Dal Washington Post una voce contro Roman Polanski

*(Nella foto: Eugene H. Robinson)*

Dalle colonne del prestigioso Washington Post del 29 settembre si è levata una voce autorevole contro Roman Polanski, che nel frattempo ha ricevuto il supporto ulteriore di Martin Scorsese e Woody Allen. Il quotato opinionista del Post Eugene H. Robinson non usa la mano leggera sulla questione Polanski (clicca qui per leggere l'articolo in inglese): “Roman Polanski non ha sofferto abbastanza? Non ha dovuto sopportare tutti quegli inverni grigi, freddi e piovosi a Parigi?”. Il giornalista va oltre, passando dai terribili ristoranti quotati dalla Michelin alle scelte estive limitate alle monotone località della Francia meridionale. Secondo Robinson, la questione dell’autore del (giustamente) celebrato Chinatown è pura e semplice: Polanski ha violato la legge nel 1978 per un crimine ripugnante (lo stupro di una 13 anni sotto l’effetto di sostanze stupefacenti) e deve essere perseguito. Robinson nega l’esistenza di ogni attenuante: il tempo, le sofferenze del regista (spesso la biografia di Polanski viene evocata dai suoi difensori), le proteste della vittima che ormai dichiara di aver perdonato e dimenticato.

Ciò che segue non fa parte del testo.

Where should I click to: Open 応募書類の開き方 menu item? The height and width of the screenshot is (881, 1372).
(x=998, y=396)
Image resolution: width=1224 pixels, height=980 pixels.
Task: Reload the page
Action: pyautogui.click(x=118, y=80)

L’autore dell’editoriale esprime inoltre rabbia nei confronti di coloro che hanno dato il proprio supporto alla causa del rilascio di Polanski e nei confronti delle loro argomentazioni “Polanski ha 76 anni? E’ un grande regista? E’ stato costretto alla fuga perché avrebbe sicuramente affrontato una sentenza ingiusta? Mi dispiace ‘mes amis’ -prosegue l’articolo- ma se decidete di diventare fuggitivi dovete accettare il fatto che un giorno vi potrebbero riacchiappare”. Su quest’ultimo punto Robinson si accanisce in particolare: sulla fuga di Polanski (apertamente accusato di vigliaccheria dall’autore) dinanzi alle proprie responsabilità. La conclusione dell’articolo, giornalisticamente parlando, è un piccolo capolavoro (a prescindere dalle opinioni personali sul rilascio del regista polacco): “Ci troviamo di fronte a quel tipo di personaggio, e Polanski come regista lo sa bene, che non si merita un lieto fine”.